▶ _About this task_: Below are the records; restate word for word the lines from the first through the one containing "Task: Open transaction", and only those.

▶ _Records from a dataset_:
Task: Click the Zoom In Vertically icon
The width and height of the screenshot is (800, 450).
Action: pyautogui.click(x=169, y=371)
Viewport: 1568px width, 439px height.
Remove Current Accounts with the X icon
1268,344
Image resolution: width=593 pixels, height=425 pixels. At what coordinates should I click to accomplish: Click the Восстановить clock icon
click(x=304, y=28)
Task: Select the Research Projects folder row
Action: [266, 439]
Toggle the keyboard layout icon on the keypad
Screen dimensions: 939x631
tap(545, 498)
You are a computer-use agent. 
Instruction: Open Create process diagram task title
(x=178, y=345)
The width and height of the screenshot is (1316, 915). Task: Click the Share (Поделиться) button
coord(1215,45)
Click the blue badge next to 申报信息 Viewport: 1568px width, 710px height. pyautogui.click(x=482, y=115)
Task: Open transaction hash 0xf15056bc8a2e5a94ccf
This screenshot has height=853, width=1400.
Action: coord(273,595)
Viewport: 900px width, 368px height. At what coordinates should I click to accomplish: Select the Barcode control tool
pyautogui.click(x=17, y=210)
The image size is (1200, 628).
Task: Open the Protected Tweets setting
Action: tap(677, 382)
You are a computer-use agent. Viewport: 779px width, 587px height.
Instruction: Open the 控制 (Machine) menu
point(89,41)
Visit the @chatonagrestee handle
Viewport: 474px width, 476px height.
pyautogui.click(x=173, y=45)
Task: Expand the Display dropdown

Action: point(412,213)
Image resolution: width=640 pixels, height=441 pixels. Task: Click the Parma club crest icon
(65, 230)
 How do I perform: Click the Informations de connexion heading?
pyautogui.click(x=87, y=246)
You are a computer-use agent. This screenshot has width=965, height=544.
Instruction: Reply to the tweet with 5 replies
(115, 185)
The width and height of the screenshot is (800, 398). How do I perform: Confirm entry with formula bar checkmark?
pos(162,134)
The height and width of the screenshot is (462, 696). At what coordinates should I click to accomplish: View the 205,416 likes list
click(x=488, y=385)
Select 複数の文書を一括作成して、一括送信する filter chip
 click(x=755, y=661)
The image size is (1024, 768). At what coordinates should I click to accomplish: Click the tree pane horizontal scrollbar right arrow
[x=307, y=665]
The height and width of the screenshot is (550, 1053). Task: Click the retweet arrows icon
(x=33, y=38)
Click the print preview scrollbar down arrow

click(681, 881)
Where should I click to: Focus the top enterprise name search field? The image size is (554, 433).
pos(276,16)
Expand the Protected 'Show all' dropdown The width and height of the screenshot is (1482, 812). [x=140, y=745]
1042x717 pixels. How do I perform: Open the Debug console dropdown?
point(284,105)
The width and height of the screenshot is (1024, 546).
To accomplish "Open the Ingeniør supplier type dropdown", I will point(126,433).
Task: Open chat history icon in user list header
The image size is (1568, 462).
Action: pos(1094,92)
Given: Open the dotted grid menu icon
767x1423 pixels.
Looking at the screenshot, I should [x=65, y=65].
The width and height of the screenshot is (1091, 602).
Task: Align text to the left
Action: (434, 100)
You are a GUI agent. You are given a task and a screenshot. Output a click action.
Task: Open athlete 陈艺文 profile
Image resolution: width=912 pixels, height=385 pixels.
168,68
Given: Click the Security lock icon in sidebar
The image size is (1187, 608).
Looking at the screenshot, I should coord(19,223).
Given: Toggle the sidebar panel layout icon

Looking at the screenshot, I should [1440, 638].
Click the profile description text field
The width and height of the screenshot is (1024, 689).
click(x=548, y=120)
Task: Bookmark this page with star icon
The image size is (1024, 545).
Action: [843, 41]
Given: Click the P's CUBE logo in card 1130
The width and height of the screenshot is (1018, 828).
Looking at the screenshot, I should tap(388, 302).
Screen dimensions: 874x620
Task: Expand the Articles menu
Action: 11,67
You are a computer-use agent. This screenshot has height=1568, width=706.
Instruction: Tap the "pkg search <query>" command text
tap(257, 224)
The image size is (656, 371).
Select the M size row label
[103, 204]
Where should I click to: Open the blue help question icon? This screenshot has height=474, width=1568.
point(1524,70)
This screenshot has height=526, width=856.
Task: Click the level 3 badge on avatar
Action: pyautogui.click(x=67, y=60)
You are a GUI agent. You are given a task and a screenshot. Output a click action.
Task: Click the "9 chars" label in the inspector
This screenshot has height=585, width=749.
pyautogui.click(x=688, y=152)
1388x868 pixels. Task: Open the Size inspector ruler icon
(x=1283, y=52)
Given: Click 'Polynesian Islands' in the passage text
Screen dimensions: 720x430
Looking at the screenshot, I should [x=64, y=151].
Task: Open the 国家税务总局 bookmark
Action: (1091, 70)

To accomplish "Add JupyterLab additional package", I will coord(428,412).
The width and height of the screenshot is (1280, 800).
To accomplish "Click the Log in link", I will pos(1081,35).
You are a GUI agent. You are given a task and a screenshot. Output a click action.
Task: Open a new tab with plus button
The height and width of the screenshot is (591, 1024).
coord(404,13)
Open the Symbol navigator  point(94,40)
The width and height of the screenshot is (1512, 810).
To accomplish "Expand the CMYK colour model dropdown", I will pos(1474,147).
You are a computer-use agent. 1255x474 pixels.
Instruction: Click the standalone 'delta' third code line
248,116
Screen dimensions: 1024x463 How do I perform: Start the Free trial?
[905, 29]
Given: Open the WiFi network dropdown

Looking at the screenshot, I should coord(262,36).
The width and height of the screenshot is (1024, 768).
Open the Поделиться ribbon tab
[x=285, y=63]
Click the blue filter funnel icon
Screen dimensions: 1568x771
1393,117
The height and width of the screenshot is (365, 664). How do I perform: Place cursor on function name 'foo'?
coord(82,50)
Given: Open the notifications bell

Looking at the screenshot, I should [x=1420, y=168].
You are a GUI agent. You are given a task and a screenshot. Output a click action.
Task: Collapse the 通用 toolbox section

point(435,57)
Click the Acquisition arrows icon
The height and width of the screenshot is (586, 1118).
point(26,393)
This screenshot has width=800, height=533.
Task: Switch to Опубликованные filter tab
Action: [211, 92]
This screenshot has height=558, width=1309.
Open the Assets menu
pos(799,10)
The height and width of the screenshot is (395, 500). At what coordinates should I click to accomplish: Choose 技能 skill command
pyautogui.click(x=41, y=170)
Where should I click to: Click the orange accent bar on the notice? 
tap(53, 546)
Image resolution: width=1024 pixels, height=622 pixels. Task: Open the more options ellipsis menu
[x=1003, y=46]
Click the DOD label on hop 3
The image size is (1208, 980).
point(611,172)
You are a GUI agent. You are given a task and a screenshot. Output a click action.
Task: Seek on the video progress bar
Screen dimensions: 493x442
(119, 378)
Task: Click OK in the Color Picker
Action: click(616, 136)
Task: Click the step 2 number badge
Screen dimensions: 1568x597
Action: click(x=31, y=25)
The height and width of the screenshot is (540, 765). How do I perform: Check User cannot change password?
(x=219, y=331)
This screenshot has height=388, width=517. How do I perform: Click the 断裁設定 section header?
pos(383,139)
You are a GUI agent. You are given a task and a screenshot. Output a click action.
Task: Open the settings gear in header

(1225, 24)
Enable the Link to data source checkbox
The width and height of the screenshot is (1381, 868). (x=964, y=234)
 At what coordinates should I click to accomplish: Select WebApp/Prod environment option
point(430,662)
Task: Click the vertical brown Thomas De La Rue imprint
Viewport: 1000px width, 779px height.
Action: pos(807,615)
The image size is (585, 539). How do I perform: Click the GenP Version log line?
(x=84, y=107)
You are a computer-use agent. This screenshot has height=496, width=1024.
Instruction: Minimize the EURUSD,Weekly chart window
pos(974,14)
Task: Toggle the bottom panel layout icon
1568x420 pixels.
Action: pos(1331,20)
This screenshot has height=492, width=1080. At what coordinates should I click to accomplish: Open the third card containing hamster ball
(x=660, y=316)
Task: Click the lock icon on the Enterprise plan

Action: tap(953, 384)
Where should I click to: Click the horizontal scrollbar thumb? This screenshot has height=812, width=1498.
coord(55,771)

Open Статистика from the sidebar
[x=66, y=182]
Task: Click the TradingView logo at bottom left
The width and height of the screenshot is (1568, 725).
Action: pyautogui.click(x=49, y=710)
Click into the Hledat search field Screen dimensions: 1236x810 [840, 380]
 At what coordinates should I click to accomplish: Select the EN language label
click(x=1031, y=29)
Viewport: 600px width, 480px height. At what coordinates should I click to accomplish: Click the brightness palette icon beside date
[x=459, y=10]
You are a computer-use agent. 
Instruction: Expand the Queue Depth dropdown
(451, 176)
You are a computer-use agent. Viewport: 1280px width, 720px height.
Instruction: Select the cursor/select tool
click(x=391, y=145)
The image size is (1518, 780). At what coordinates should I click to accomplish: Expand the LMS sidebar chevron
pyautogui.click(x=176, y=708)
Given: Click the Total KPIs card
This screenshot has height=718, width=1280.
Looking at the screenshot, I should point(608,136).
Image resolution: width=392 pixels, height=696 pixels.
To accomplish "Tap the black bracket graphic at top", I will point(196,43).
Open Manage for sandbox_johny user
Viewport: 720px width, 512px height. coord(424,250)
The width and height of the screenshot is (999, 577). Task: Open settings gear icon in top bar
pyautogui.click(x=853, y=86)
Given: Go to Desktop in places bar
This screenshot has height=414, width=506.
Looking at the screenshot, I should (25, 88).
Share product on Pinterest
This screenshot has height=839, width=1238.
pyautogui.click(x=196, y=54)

▶ _Result_:
Task: Click the Zoom In Vertically icon
The width and height of the screenshot is (800, 450).
Action: pyautogui.click(x=169, y=371)
Viewport: 1568px width, 439px height.
Remove Current Accounts with the X icon
1268,344
Image resolution: width=593 pixels, height=425 pixels. At what coordinates should I click to accomplish: Click the Восстановить clock icon
click(x=304, y=28)
Task: Select the Research Projects folder row
Action: [266, 439]
Toggle the keyboard layout icon on the keypad
Screen dimensions: 939x631
tap(545, 498)
You are a computer-use agent. 
Instruction: Open Create process diagram task title
(x=178, y=345)
The width and height of the screenshot is (1316, 915). Task: Click the Share (Поделиться) button
coord(1215,45)
Click the blue badge next to 申报信息 Viewport: 1568px width, 710px height. pyautogui.click(x=482, y=115)
Task: Open transaction hash 0xf15056bc8a2e5a94ccf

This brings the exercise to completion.